-- BEGIN Passage given --

The second biggest technological change that I noticed was when DSLR camera bodies were able to shoot 1080p HD video. When Canon first came out with the 5D Mark II I remember thinking that it was somewhat gimmicky but after I saw the results from guys like Vincent Laforet who were shooting incredible footage with it, I was blown away. I think it’s an amazing opportunity for stills guys to get into motion with the gear they know and love and be able to get incredible results.
I’m more of a new adapter. I think that in our industry we have to be flexible and open minded to change, otherwise we’ll drown. You either sink or swim. I’ve gotten some video assignments as a result of the DSLR video capabilities and it’s opened up a new market segment that didn’t exist for me before. Of course I had to invest money into new gear (microphones, shoulder rigs, HDMI monitors, etc.) but you make that money back when you get jobs. I think it’s important to step out of your comfort zone and try new things as a photographer or videographer or any type of creative for that matter. It’s nice to get butterflies sometimes … to think on your toes. Feeling like a beginner again is the best way to learn new things and improve your skillsets.
Photography is more than just picking up a camera and shooting but I think that’s probably the most important factor. Experimenting with different ways of shooting. Different aesthetics. Trying to shoot a variety of things to see what style of photography gets you the most excited. I think for a beginner these are all very important things to do in order to learn about themselves. For some it comes very naturally and seems obvious … for others it takes some searching. But practice and patience is everything when you’re starting out.
If someone is considering pursuing photography professionally, I would say the best thing to learn (after knowing how to shoot at a high level, of course) is how to value your work. I went to a photo school for four years and I kid you not, the business of photography and how value is added for clients was never once brought up. I was even in a “Business of Photography” course yet we never discussed rates or anything like that. I think the #1 problem with beginners is they undervalue themselves and therefore undercut their own work and as a result the entire market. It’s very important to understand what you bring to the table as a photographer or as a creative and know how to value it properly. Do some research. But be wary of where you look and who you trust. Talk to professionals. Assist. Learn. But understand the business behind what it is you’re getting into. And always remember to enjoy what you’re doing.

-- END Passage given --
-- BEGIN Supplied information --

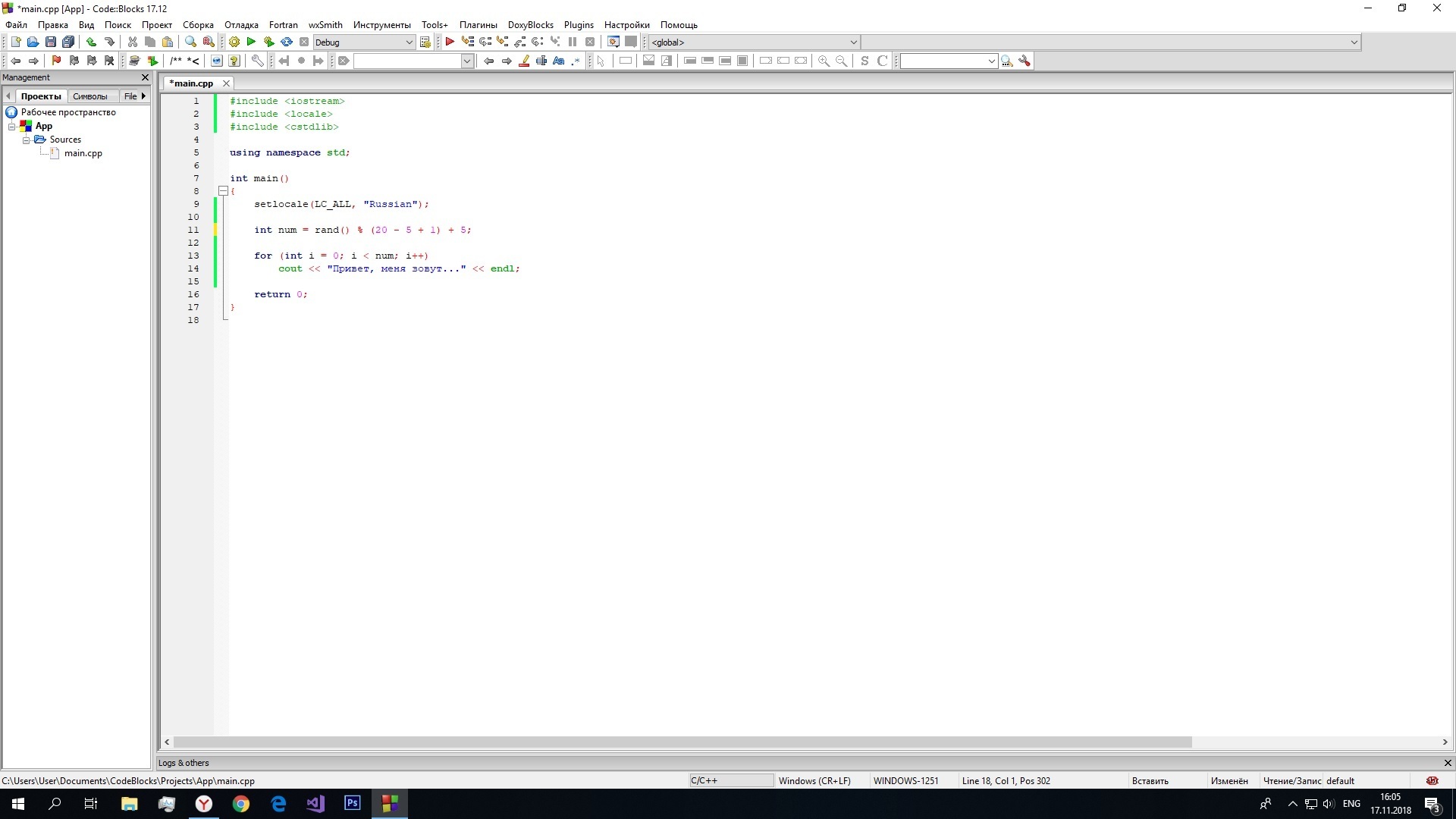Start debugger with red arrow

-- END Supplied information --

What to work on | In the passage on photography, how many years did the writer spend at photo school?

Full output | Four years.